→ **ENTRIES SUPPLIED**:
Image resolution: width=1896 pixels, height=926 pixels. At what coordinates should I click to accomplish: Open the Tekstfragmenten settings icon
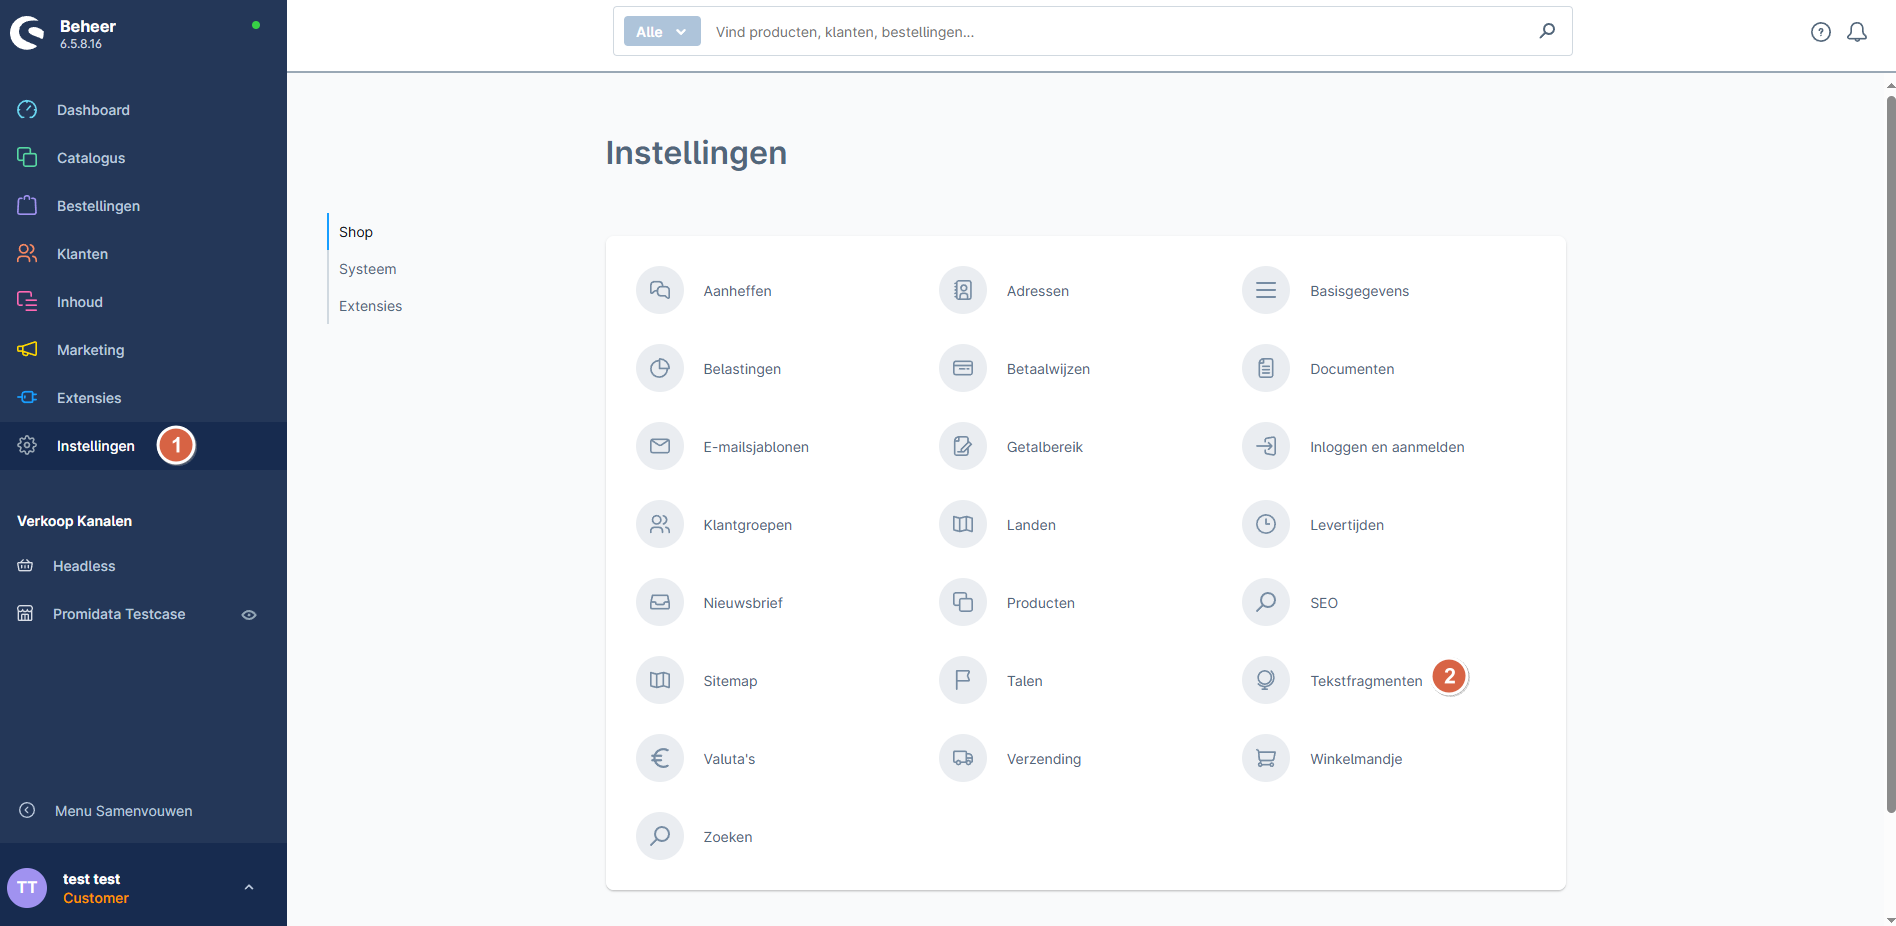(x=1265, y=680)
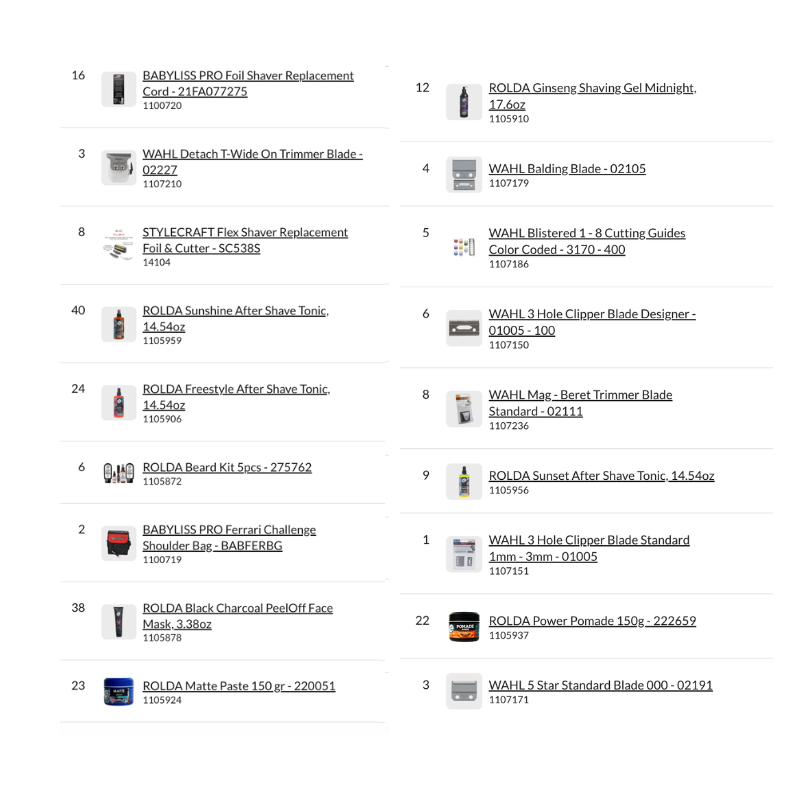
Task: Click the STYLECRAFT Flex Shaver Foil thumbnail
Action: pos(118,246)
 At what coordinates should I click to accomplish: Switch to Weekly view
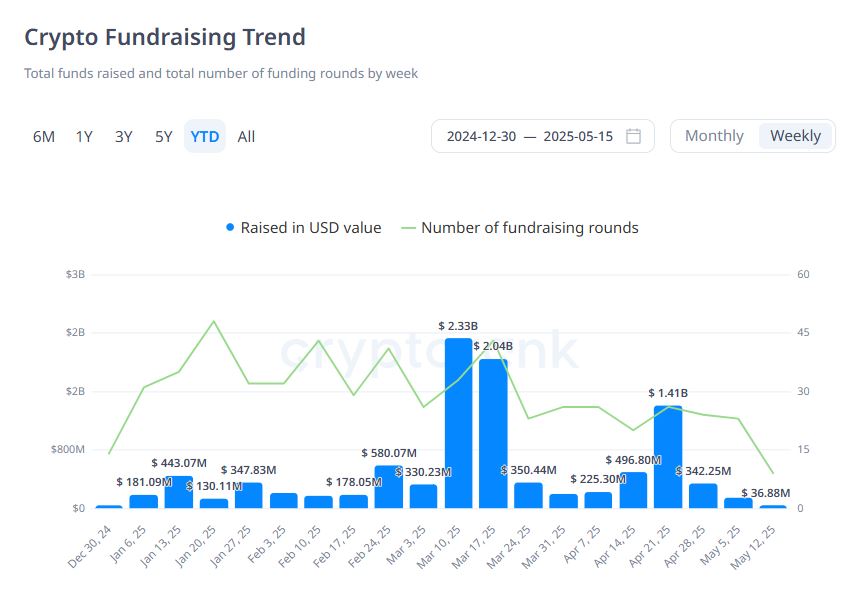(x=795, y=136)
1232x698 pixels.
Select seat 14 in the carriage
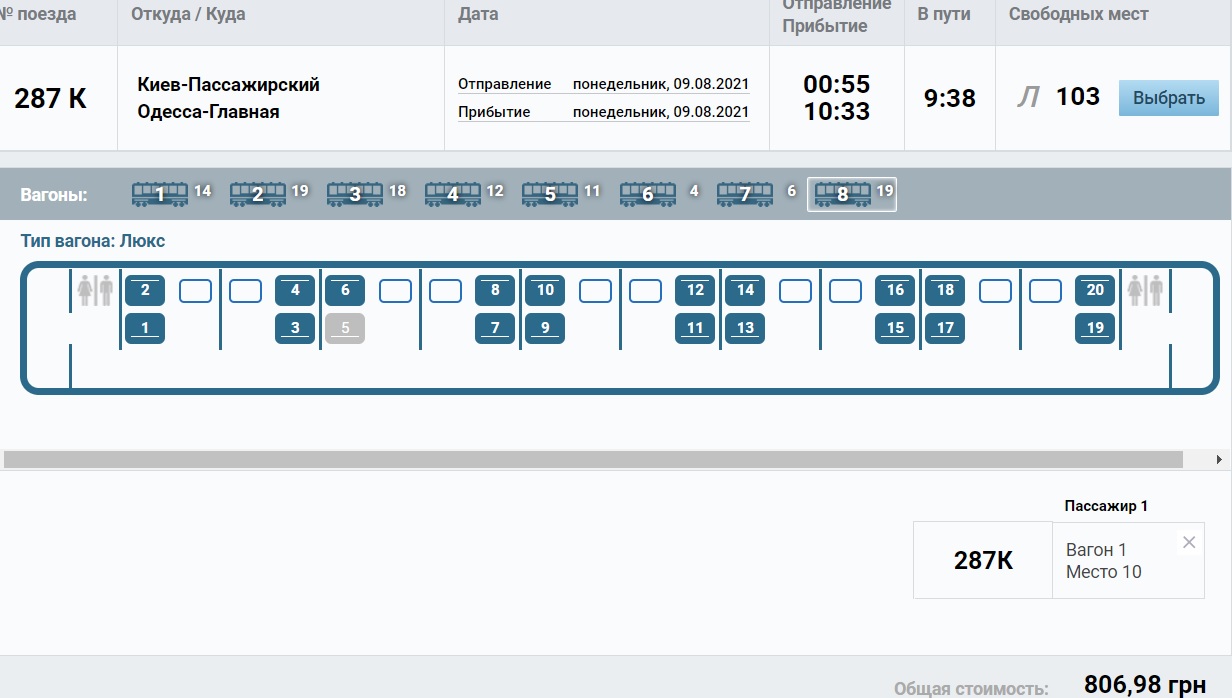(745, 291)
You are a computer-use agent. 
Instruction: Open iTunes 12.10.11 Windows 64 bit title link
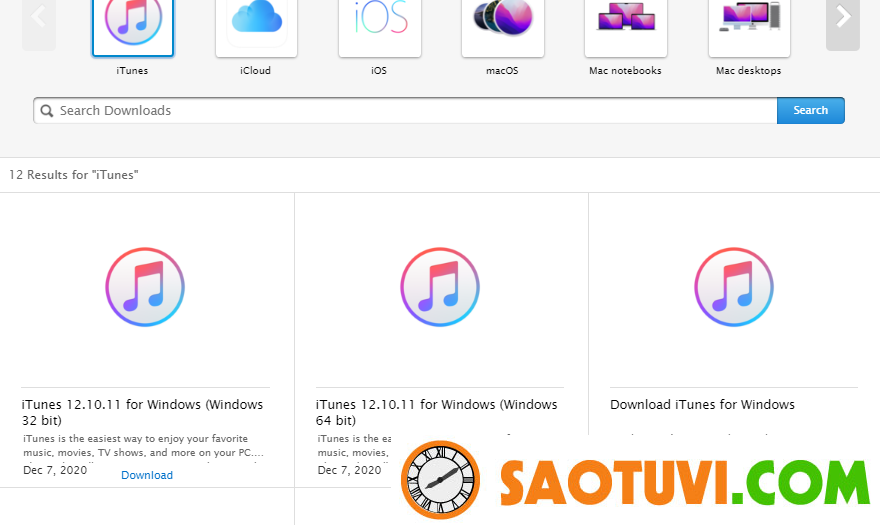(x=436, y=412)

→ **WORK ORDER**: Output exactly the lines from the one containing "Instruction: Open iTunes" through the last line of the records above, both included, leaving out any pictures.

→ **EXERCISE OUTPUT**:
Instruction: Open iTunes 12.10.11 Windows 64 bit title link
(x=436, y=412)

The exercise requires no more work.